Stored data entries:
'''

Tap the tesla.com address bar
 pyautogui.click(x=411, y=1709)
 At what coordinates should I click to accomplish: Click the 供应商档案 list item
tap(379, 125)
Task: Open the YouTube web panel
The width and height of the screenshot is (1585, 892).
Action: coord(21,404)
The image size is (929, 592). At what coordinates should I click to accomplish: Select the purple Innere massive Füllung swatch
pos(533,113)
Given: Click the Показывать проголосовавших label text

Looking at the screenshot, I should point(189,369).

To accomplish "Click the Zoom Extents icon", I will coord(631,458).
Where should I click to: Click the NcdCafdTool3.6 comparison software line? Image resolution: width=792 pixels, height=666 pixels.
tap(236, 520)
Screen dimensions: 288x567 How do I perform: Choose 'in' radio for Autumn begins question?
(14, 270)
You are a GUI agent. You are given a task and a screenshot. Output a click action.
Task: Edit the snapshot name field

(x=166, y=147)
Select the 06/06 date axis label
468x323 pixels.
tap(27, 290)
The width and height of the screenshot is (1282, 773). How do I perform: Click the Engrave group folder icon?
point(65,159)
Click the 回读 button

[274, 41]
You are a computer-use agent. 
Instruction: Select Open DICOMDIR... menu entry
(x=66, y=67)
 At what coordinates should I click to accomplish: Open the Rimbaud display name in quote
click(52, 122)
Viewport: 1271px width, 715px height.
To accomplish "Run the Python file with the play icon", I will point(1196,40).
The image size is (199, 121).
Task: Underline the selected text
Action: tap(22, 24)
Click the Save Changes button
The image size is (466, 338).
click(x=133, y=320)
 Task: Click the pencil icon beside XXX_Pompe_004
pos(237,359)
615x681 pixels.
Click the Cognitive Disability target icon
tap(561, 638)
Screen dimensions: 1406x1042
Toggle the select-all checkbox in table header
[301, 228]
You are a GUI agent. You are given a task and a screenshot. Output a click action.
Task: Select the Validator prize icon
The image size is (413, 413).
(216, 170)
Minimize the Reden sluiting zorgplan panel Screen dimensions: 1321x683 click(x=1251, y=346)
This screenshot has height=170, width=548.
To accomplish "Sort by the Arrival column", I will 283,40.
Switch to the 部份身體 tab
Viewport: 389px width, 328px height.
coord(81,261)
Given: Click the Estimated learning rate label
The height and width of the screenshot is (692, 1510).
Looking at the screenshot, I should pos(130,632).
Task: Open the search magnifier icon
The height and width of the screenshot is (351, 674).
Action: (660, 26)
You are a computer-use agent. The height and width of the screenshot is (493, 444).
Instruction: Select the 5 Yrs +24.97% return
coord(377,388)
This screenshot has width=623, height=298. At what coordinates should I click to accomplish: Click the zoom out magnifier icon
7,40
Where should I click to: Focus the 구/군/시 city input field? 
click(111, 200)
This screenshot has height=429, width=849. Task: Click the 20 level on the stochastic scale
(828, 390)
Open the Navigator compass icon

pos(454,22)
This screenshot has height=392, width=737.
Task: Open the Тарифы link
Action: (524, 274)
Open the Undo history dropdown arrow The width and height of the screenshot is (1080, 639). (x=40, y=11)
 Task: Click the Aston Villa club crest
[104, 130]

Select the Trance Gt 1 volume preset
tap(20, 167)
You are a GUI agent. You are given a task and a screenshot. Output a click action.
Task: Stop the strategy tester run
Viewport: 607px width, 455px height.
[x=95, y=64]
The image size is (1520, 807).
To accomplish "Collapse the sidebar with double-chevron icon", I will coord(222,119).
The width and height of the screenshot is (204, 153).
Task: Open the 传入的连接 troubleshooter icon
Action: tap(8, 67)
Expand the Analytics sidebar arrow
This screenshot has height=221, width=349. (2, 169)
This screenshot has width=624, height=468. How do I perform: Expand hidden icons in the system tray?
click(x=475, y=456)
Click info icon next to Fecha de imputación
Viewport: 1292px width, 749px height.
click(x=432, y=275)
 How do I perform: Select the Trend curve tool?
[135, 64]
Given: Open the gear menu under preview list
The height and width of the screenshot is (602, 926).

'''

Problem details => Count the lines in the data above that contain the string "coordinates", treating uppercase and lowercase as different, and give only the number.

Result of this exercise => 4